PROBLEM » For the data below, please report each line where the word "computer" is found.

MATERIAL TO PROCESS »
******

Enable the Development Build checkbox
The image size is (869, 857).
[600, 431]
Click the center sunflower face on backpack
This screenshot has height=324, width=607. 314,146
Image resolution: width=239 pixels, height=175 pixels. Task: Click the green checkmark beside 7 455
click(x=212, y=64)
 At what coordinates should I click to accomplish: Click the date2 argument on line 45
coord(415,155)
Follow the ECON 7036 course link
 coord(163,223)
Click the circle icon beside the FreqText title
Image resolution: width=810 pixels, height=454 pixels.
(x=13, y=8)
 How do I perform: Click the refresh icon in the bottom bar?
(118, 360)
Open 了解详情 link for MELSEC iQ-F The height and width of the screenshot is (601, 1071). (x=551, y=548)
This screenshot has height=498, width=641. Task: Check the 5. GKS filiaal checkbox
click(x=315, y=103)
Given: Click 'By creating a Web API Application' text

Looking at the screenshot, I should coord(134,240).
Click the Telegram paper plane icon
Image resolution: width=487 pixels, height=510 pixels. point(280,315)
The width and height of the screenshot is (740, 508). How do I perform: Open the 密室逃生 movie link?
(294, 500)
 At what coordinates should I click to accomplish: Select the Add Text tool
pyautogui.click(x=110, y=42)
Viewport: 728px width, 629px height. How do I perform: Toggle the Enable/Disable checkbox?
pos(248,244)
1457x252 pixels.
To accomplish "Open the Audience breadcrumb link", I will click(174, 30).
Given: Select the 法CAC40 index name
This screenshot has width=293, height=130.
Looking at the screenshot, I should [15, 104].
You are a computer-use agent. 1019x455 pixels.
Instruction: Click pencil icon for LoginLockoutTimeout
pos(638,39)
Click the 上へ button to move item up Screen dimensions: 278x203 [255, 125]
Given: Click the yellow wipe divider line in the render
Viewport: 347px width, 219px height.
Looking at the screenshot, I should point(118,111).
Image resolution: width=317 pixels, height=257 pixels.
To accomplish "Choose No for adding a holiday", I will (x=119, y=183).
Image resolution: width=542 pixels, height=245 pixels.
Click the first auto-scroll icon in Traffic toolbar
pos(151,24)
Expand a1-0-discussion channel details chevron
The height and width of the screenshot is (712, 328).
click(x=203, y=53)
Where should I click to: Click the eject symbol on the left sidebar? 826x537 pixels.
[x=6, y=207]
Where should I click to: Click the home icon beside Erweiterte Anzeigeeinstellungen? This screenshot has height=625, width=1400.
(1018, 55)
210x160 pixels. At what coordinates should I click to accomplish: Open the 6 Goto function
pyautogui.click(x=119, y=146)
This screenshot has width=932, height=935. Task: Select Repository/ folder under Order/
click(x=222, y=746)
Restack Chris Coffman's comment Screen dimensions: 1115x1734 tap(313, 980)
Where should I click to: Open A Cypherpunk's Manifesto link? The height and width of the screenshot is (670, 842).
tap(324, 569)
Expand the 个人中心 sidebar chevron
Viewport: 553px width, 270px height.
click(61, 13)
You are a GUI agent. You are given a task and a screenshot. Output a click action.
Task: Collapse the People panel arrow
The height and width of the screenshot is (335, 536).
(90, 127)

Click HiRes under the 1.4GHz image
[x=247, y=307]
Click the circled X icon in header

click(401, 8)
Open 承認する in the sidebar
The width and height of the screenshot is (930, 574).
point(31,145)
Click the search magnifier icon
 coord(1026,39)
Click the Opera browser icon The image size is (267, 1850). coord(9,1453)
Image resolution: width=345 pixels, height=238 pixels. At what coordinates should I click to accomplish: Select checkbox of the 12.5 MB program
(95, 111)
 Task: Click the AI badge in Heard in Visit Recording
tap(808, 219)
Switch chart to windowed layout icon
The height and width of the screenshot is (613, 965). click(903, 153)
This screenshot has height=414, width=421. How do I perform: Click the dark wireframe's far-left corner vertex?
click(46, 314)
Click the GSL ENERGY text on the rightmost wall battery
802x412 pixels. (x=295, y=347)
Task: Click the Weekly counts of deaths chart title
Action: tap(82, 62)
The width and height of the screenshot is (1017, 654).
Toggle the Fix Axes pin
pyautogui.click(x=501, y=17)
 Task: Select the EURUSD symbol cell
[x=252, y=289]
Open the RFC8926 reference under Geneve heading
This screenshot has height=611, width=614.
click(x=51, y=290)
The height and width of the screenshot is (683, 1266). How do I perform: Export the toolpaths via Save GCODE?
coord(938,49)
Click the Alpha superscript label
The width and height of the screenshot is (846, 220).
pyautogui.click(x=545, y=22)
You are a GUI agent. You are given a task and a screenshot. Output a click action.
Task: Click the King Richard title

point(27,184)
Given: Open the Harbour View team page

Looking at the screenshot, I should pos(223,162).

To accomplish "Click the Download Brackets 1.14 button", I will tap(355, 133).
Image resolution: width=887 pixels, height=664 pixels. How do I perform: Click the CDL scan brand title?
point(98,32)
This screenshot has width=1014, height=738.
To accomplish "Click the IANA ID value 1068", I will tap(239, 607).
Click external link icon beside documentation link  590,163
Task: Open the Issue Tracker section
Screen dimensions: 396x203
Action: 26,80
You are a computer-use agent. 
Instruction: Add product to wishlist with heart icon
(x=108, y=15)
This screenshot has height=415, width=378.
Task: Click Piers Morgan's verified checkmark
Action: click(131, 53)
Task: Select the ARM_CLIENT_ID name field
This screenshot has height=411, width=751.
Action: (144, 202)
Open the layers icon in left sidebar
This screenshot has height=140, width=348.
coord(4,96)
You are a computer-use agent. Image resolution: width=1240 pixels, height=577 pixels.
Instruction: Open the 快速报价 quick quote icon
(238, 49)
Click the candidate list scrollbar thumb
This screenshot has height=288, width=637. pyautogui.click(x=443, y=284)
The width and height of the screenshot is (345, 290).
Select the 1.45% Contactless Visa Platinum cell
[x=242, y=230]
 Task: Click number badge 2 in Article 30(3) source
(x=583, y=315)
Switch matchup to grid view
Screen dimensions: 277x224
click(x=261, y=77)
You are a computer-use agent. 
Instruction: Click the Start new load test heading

******

RESPONSE BELOW »
You are a computer-use agent. 1019x455 pixels.
You are a computer-use agent. 
You are a computer-use agent. Image resolution: width=1240 pixels, height=577 pixels.
You are a computer-use agent. 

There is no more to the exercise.